La grande question est donc : Que peut-on faire ? Il y a-t-il une ou plutôt des solutions ? La réponse est toute faite: on peut soigner mais pas guérir le mal. Voici pourquoi:

- Les affaires clandestines. Les trafics de tout genre, mais principalement de drogue, brassent des dizaines de milliards. On connaît les producteurs. On connaît les circuits de déplacement de la drogue. On connaît plus ou moins les intervenants. Et, que se passe-t-il depuis des dizaines d’années ? Les saisies sont relativement modestes en regard aux quantités vendues. Il y a des arrestations de petit calibre. Mais ce trafic continue de plus belle. L’OTAN est en Afghanistan avec force troupes et la production de pavot s’est multipliée ! Elle est plus importante que sous les Talibans! Des sommes considérables d’argent noir engendrent, évidemment, l’achat des douaniers, des policiers, des juges, des banquiers, des hommes d’affaire en“couverture“, etc. Peut-être que le trafic est un peu moindre dans certains pays pratiquants la peine de mort. C’est tout. Cela dure et durera.

- Les régimes plus ou moins autoritaires. Il y a souvent eu, par exemple en Afrique, certains coups d’état sincèrement motivés par la volonté de réaliser un grand “nettoyage“, du gouvernement et de l’administration. Le constat est constant ! Après une période de rigueur, de réformes, la plupart des gouvernements ne maîtrisent plus la situation.

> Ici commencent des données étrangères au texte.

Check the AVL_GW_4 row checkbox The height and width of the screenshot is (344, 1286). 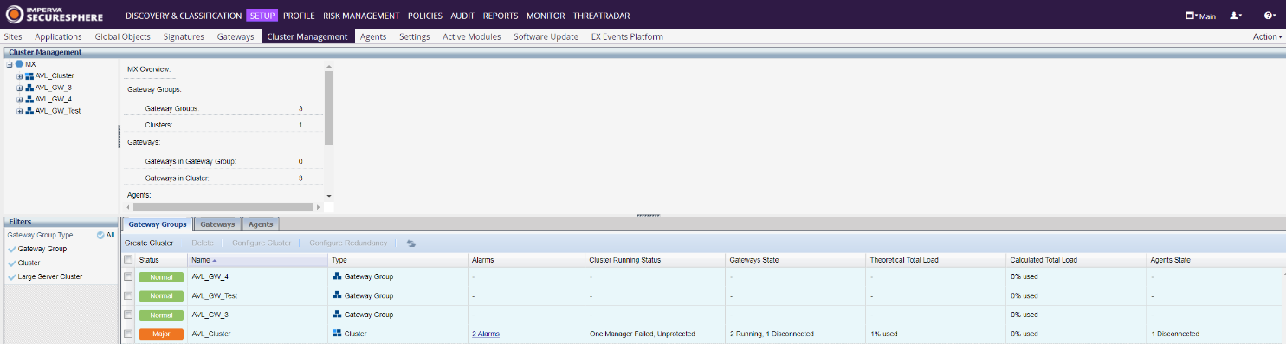[128, 277]
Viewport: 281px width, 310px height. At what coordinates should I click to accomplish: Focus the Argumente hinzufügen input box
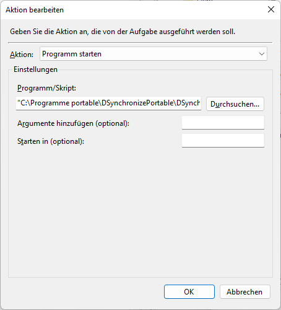[223, 123]
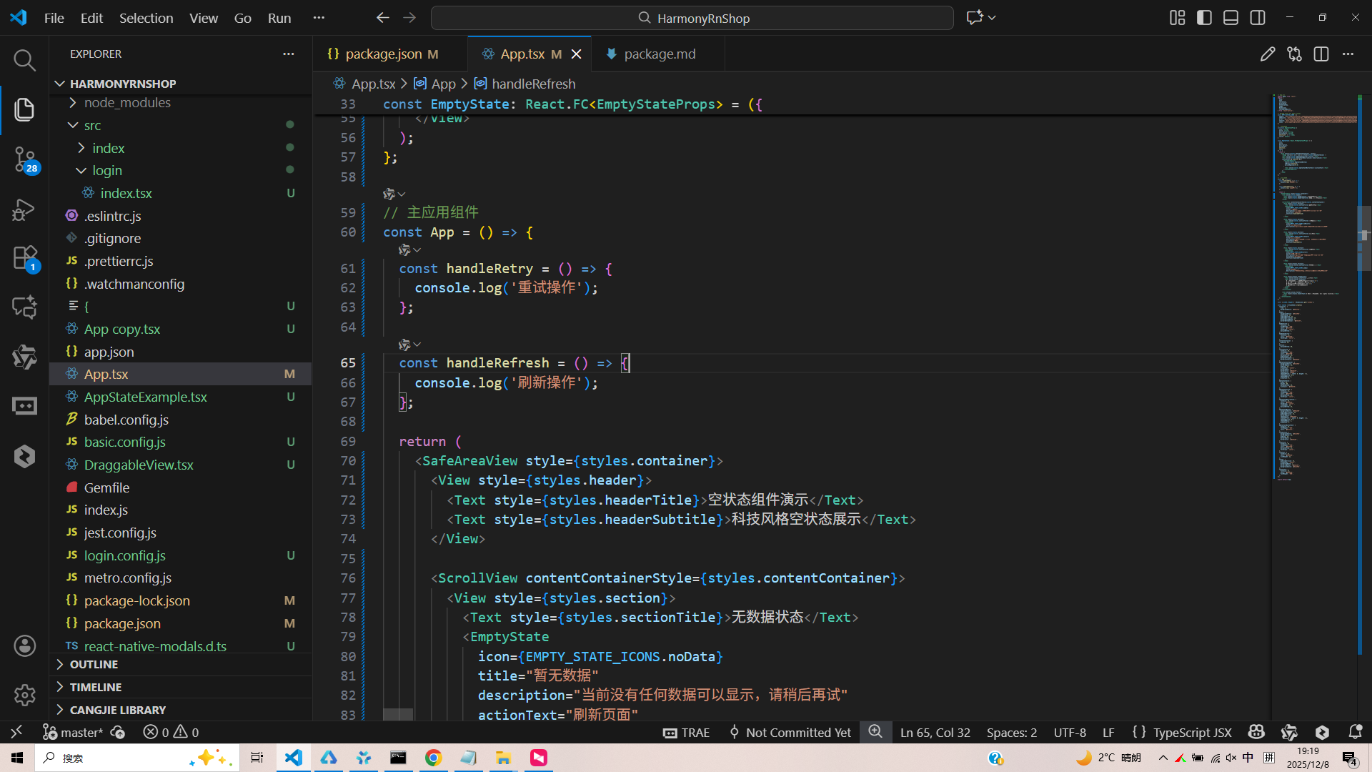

Même si certains chefs d’Etat sont restés « purs », leur entourage, famille, clan, ethnie réclament ou se servent lorsque l’argent circule. Il est plus que difficile de l’empêcher.

- Fonctionnaires mal payés. Une autre source de corruption très répandue est tout simplement le fait que la fonction publique est, de manière très générale, sous-payée dans d’innombrables pays exotiques. Les salaires des soldats, médecins, professeurs, policiers, magistrats, douaniers, etc, etc, sont généralement plus que misérables. L’équivalent de CHF 50.-- par mois, ou CHF 100.--, ou, à peine mieux, CHF 200.--. Et, ces gens sont souvent incontournables pour le quotidien de la population, qui n’a d’autres choix, si elle doit recourir à leur service, que d’accepter de se faire rançonner. On peut à peine reprocher leurs méfaits aux fonctionnaires, sachant qu’ils ne reçoivent pas un revenu correct. Et, on sait aussi que, la plupart du temps, les gouvernements en question n’ont absolument pas les moyens d’augmenter fortement les salaires du service public.

Nous sommes là devant une impasse. Il faut lutter contre la corruption. Mais les solutions efficaces à court terme n’existent pas.